Records from a data collection:
.....

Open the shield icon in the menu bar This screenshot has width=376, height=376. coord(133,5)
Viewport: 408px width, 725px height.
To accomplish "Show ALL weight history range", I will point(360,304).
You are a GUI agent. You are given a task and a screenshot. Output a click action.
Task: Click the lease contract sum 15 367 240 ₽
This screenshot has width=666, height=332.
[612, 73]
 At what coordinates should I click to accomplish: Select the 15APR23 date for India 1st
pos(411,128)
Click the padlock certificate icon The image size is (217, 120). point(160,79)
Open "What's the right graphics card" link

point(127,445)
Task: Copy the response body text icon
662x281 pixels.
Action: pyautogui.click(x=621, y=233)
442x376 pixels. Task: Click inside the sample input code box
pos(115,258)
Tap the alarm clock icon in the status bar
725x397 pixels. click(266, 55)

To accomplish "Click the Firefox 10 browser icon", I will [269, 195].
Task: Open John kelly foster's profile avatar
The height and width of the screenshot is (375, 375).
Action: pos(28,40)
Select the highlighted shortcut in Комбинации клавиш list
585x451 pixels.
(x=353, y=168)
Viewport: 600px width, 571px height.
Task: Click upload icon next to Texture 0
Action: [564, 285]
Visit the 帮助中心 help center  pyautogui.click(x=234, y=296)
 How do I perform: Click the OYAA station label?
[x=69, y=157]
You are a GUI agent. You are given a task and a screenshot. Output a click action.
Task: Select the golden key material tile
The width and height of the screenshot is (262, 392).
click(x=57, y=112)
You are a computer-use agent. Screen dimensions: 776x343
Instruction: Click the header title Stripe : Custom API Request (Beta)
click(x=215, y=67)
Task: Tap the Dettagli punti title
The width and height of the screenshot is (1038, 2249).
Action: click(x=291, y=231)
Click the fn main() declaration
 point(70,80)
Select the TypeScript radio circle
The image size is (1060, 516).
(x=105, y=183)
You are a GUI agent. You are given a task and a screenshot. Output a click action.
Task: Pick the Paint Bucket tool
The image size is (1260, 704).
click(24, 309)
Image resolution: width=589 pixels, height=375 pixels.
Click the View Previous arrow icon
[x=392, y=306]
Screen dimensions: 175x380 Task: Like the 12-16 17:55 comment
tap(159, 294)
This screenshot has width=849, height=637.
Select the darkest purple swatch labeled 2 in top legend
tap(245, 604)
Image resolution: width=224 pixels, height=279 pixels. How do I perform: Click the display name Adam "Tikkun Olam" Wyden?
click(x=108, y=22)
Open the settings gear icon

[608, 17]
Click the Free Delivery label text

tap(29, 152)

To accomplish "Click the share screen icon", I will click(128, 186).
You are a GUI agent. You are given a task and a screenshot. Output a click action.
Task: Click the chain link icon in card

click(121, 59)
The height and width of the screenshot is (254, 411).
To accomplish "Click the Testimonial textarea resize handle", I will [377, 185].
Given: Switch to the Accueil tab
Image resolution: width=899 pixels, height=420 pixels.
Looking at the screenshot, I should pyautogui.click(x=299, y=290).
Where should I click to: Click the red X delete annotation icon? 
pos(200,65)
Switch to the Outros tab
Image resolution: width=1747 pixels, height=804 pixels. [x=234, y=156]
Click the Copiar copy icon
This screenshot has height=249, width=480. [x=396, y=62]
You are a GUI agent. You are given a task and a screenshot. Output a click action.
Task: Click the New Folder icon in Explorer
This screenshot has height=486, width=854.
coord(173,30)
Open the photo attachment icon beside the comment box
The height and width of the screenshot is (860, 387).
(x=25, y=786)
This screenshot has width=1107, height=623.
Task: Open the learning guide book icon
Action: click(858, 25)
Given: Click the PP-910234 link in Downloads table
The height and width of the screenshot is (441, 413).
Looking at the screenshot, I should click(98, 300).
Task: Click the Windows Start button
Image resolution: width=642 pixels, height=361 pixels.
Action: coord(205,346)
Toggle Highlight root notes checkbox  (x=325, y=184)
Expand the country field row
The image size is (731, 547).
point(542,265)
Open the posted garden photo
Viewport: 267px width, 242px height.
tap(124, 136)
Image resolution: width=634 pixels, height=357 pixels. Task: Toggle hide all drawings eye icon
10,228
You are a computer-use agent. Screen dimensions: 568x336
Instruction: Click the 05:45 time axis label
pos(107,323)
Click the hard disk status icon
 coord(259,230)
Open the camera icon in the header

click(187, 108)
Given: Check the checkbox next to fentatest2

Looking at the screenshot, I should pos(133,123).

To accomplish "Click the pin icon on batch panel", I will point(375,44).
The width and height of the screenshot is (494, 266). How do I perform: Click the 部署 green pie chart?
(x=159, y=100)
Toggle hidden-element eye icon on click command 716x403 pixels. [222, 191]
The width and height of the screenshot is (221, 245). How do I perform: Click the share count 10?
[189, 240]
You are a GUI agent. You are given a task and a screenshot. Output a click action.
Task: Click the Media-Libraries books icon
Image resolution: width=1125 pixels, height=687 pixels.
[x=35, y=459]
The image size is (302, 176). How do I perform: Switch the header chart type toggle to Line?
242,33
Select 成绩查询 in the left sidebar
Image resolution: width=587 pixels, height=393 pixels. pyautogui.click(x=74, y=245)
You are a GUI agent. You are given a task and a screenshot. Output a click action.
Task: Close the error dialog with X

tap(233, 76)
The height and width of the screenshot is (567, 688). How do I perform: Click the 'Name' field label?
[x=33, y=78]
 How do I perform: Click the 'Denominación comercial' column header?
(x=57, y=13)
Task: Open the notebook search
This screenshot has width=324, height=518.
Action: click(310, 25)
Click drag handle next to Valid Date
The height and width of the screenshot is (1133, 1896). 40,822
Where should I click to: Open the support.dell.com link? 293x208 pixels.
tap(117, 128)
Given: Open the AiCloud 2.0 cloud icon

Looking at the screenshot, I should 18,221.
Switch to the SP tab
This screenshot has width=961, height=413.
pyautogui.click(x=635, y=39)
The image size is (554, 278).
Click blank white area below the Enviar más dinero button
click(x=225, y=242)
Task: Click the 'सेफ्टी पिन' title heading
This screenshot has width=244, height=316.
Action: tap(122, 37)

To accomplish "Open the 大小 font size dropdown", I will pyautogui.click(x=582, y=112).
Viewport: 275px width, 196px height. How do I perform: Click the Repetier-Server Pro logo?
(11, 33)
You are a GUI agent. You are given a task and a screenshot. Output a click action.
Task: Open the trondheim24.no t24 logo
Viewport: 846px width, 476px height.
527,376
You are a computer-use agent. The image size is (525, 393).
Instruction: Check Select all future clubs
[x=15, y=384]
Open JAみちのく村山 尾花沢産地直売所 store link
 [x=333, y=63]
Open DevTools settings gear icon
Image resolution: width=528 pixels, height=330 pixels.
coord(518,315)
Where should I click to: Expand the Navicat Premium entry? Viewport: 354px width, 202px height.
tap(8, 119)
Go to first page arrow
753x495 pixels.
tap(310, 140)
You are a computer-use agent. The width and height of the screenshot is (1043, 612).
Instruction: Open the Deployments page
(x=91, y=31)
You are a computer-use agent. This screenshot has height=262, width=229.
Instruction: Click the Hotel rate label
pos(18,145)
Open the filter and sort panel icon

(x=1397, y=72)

.....

## [WHAT IS BEING ASKED]
Reproduce all entries exactly, leaving each one whole.

## [RESULT OF THIS TASK]
Open the shield icon in the menu bar This screenshot has width=376, height=376. coord(133,5)
Viewport: 408px width, 725px height.
To accomplish "Show ALL weight history range", I will point(360,304).
You are a GUI agent. You are given a task and a screenshot. Output a click action.
Task: Click the lease contract sum 15 367 240 ₽
This screenshot has width=666, height=332.
[612, 73]
 At what coordinates should I click to accomplish: Select the 15APR23 date for India 1st
pos(411,128)
Click the padlock certificate icon The image size is (217, 120). point(160,79)
Open "What's the right graphics card" link

point(127,445)
Task: Copy the response body text icon
662x281 pixels.
Action: pyautogui.click(x=621, y=233)
442x376 pixels. Task: Click inside the sample input code box
pos(115,258)
Tap the alarm clock icon in the status bar
725x397 pixels. click(266, 55)

To accomplish "Click the Firefox 10 browser icon", I will [269, 195].
Task: Open John kelly foster's profile avatar
The height and width of the screenshot is (375, 375).
Action: pos(28,40)
Select the highlighted shortcut in Комбинации клавиш list
585x451 pixels.
(x=353, y=168)
Viewport: 600px width, 571px height.
Task: Click upload icon next to Texture 0
Action: [564, 285]
Visit the 帮助中心 help center  pyautogui.click(x=234, y=296)
 How do I perform: Click the OYAA station label?
[x=69, y=157]
You are a GUI agent. You are given a task and a screenshot. Output a click action.
Task: Select the golden key material tile
The width and height of the screenshot is (262, 392).
click(x=57, y=112)
You are a computer-use agent. Screen dimensions: 776x343
Instruction: Click the header title Stripe : Custom API Request (Beta)
click(x=215, y=67)
Task: Tap the Dettagli punti title
The width and height of the screenshot is (1038, 2249).
Action: click(x=291, y=231)
Click the fn main() declaration
 point(70,80)
Select the TypeScript radio circle
The image size is (1060, 516).
(x=105, y=183)
You are a GUI agent. You are given a task and a screenshot. Output a click action.
Task: Pick the Paint Bucket tool
The image size is (1260, 704).
click(24, 309)
Image resolution: width=589 pixels, height=375 pixels.
Click the View Previous arrow icon
[x=392, y=306]
Screen dimensions: 175x380 Task: Like the 12-16 17:55 comment
tap(159, 294)
This screenshot has width=849, height=637.
Select the darkest purple swatch labeled 2 in top legend
tap(245, 604)
Image resolution: width=224 pixels, height=279 pixels. How do I perform: Click the display name Adam "Tikkun Olam" Wyden?
click(x=108, y=22)
Open the settings gear icon

[608, 17]
Click the Free Delivery label text

tap(29, 152)

To accomplish "Click the share screen icon", I will click(128, 186).
You are a GUI agent. You are given a task and a screenshot. Output a click action.
Task: Click the chain link icon in card

click(121, 59)
The height and width of the screenshot is (254, 411).
To accomplish "Click the Testimonial textarea resize handle", I will [377, 185].
Given: Switch to the Accueil tab
Image resolution: width=899 pixels, height=420 pixels.
Looking at the screenshot, I should pyautogui.click(x=299, y=290).
Where should I click to: Click the red X delete annotation icon? 
pos(200,65)
Switch to the Outros tab
Image resolution: width=1747 pixels, height=804 pixels. [x=234, y=156]
Click the Copiar copy icon
This screenshot has height=249, width=480. [x=396, y=62]
You are a GUI agent. You are given a task and a screenshot. Output a click action.
Task: Click the New Folder icon in Explorer
This screenshot has height=486, width=854.
coord(173,30)
Open the photo attachment icon beside the comment box
The height and width of the screenshot is (860, 387).
(x=25, y=786)
This screenshot has width=1107, height=623.
Task: Open the learning guide book icon
Action: click(858, 25)
Given: Click the PP-910234 link in Downloads table
The height and width of the screenshot is (441, 413).
Looking at the screenshot, I should click(98, 300).
Task: Click the Windows Start button
Image resolution: width=642 pixels, height=361 pixels.
Action: coord(205,346)
Toggle Highlight root notes checkbox  (x=325, y=184)
Expand the country field row
The image size is (731, 547).
point(542,265)
Open the posted garden photo
Viewport: 267px width, 242px height.
tap(124, 136)
Image resolution: width=634 pixels, height=357 pixels. Task: Toggle hide all drawings eye icon
10,228
You are a computer-use agent. Screen dimensions: 568x336
Instruction: Click the 05:45 time axis label
pos(107,323)
Click the hard disk status icon
 coord(259,230)
Open the camera icon in the header

click(187, 108)
Given: Check the checkbox next to fentatest2

Looking at the screenshot, I should pos(133,123).

To accomplish "Click the pin icon on batch panel", I will point(375,44).
The width and height of the screenshot is (494, 266). How do I perform: Click the 部署 green pie chart?
(x=159, y=100)
Toggle hidden-element eye icon on click command 716x403 pixels. [222, 191]
The width and height of the screenshot is (221, 245). How do I perform: Click the share count 10?
[189, 240]
You are a GUI agent. You are given a task and a screenshot. Output a click action.
Task: Click the Media-Libraries books icon
Image resolution: width=1125 pixels, height=687 pixels.
[x=35, y=459]
The image size is (302, 176). How do I perform: Switch the header chart type toggle to Line?
242,33
Select 成绩查询 in the left sidebar
Image resolution: width=587 pixels, height=393 pixels. pyautogui.click(x=74, y=245)
You are a GUI agent. You are given a task and a screenshot. Output a click action.
Task: Close the error dialog with X

tap(233, 76)
The height and width of the screenshot is (567, 688). How do I perform: Click the 'Name' field label?
[x=33, y=78]
 How do I perform: Click the 'Denominación comercial' column header?
(x=57, y=13)
Task: Open the notebook search
This screenshot has width=324, height=518.
Action: click(310, 25)
Click drag handle next to Valid Date
The height and width of the screenshot is (1133, 1896). 40,822
Where should I click to: Open the support.dell.com link? 293x208 pixels.
tap(117, 128)
Given: Open the AiCloud 2.0 cloud icon

Looking at the screenshot, I should 18,221.
Switch to the SP tab
This screenshot has width=961, height=413.
pyautogui.click(x=635, y=39)
The image size is (554, 278).
Click blank white area below the Enviar más dinero button
click(x=225, y=242)
Task: Click the 'सेफ्टी पिन' title heading
This screenshot has width=244, height=316.
Action: tap(122, 37)

To accomplish "Open the 大小 font size dropdown", I will pyautogui.click(x=582, y=112).
Viewport: 275px width, 196px height. How do I perform: Click the Repetier-Server Pro logo?
(11, 33)
You are a GUI agent. You are given a task and a screenshot. Output a click action.
Task: Open the trondheim24.no t24 logo
Viewport: 846px width, 476px height.
527,376
You are a computer-use agent. The image size is (525, 393).
Instruction: Check Select all future clubs
[x=15, y=384]
Open JAみちのく村山 尾花沢産地直売所 store link
 [x=333, y=63]
Open DevTools settings gear icon
Image resolution: width=528 pixels, height=330 pixels.
coord(518,315)
Where should I click to: Expand the Navicat Premium entry? Viewport: 354px width, 202px height.
tap(8, 119)
Go to first page arrow
753x495 pixels.
tap(310, 140)
You are a computer-use agent. The width and height of the screenshot is (1043, 612).
Instruction: Open the Deployments page
(x=91, y=31)
You are a computer-use agent. This screenshot has height=262, width=229.
Instruction: Click the Hotel rate label
pos(18,145)
Open the filter and sort panel icon

(x=1397, y=72)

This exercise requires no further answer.